Scott Ball / Rivard Report
The City of San Antonio needs to spend $18 million per year until 2043 to add nearly 2,000 miles worth of needed sidewalks across the city, according to officials. Future funding levels will depend on the priorities of future City Councils, but as the City prepares its fiscal year 2019 budget, sidewalks will be near the top of the list.
Residents frequently ask for construction of additional sidewalks and repair of existing ones, several Council members said. Almost 65 percent of residents surveyed as part of the budget process said they want increased funding for sidewalks, according to the City’s SASpeakUp data.
While the City develops its first-ever sidewalk master plan, led by Councilman Roberto Treviño and staff from the City’s Transportation and Capital Improvements (TCI) department, it will get a start on building and fixing sidewalks through its annual budget, bond programs, and other sources.
The City will spend $22.2 million this year on sidewalks, TCI Director Mike Frisbie told Council on Wednesday, and prioritize “quality sidewalks in the areas that need them the most first.”
The City determines the areas of highest need through a scoring matrix that gives pedestrian safety the most weight (30 points), followed by proximity to schools (20), mass transit (20), arterial roadways (12.5), clinics and hospitals (10), and other destinations (7.5).
Previously, TCI recommended giving pedestrian safety the second-to-lowest weight, but assigned it higher weight after getting feedback from the Council’s five-member Transportation Committee. TCI will start with the three miles with the highest scores.
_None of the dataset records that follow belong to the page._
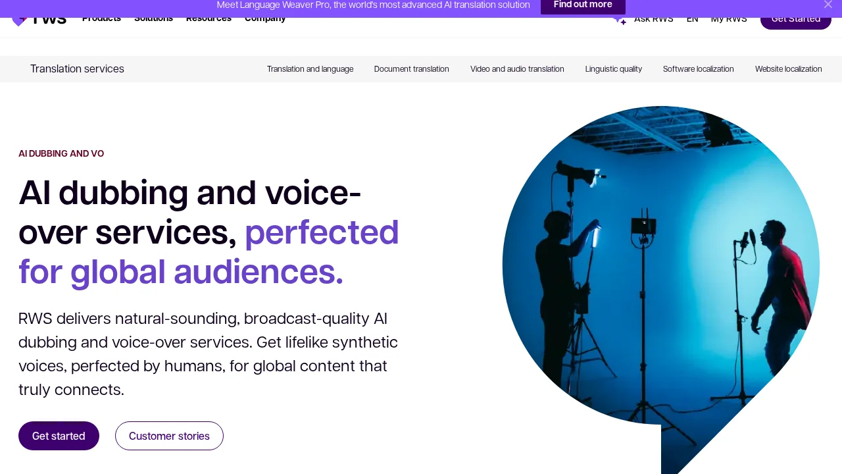Click the purple Get started hero button
The image size is (842, 474).
point(59,436)
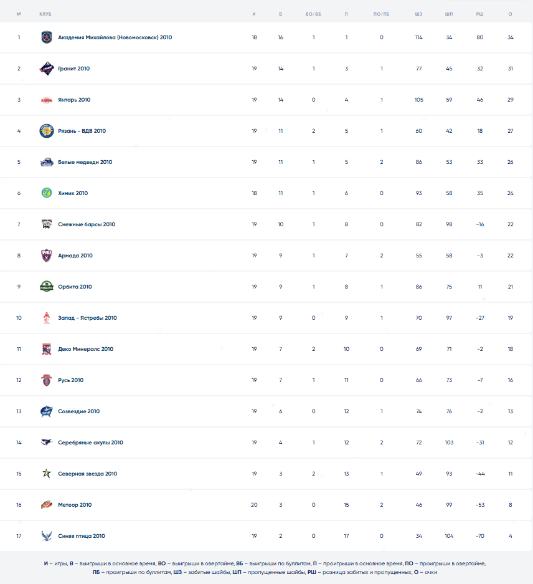Click the Гранит 2010 team logo
The image size is (533, 584).
(47, 69)
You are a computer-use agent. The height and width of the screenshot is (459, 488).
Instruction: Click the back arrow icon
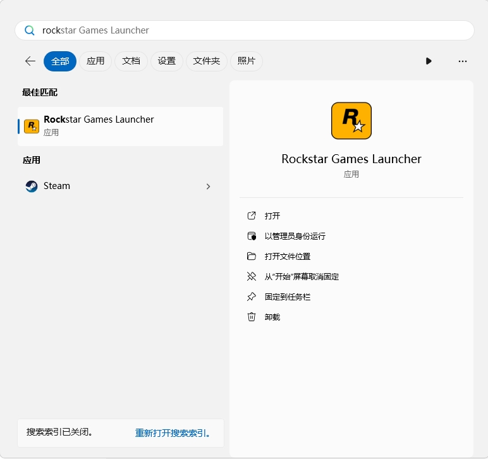[x=30, y=61]
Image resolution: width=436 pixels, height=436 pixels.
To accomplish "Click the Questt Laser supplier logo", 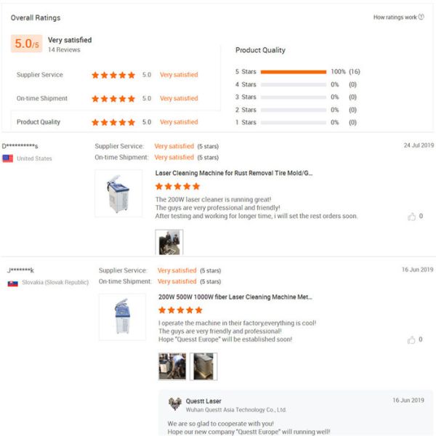I will point(174,404).
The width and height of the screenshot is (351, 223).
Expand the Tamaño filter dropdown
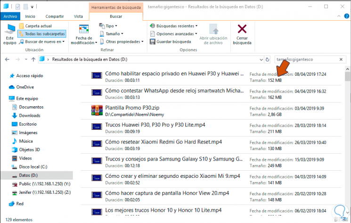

District 3, which includes much of the Southside, needs 320 miles of sidewalks – the most in the city –while District 6 requires the fewest at 92 miles.
It’s possible that the total number of gap miles per district could change, Frisbie said, as more areas are identified where no sidewalks exist but none are found to be needed. So far the City has found more than 450 miles throughout the city “where sidewalks are not desired,” he said.
There are a lot of reasons that some blocks or streets don’t have sidewalks, Frisbie told reporters after the meeting. That “could be because [the adjacent property is] not developed yet, or … there was an era back in the 1960s and ’70s when development occurred without sidewalks. They didn’t see the need for them, they didn’t put them in, and now we’re trying to retrofit.”
Developers are now required to build sidewalks, barring any physical limitations with the property. City Council is also slated to consider a sidewalk mitigation fee for developers who don’t build sidewalk infrastructure with their projects, but that revenue is not expected to have a large impact on sidewalk funding.
During the meeting, Council also signaled support for setting aside 5 percent of sidewalk funds to repair the existing network.
The City is conducting a comprehensive report on the conditions of the city’s sidewalks that will be used to again prioritize repair work, Frisbie said. In the meantime, TCI staff will work with Council members to identify the greatest needs in their respective districts.
The final master plan that addresses variables such as costs, scope, and methodology will take shape later this year, Treviño said.
“Costs are central to this plan as well as construction methodology and implementation,” he said. “We will have a component that includes a broad spectrum of community advisors to help support [the City] as well as setting up guidelines.”
Treviño, who organized a sidewalk summit in February, has been critical of how much of the sidewalk budget goes towards secondary costs such as landscaping.